**Rows**
┌──

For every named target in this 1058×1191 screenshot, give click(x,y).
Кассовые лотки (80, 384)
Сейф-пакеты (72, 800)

└──
┌──

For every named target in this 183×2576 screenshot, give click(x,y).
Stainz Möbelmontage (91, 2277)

└──

**Set task**
Reproduce verbatim the data from the line containing "For every named target in this 183×2576" through the line containing "Stainz Möbelmontage (91, 2277)", inclusive of both.

**Response to the exercise**
For every named target in this 183×2576 screenshot, give click(x,y).
Stainz Möbelmontage (91, 2277)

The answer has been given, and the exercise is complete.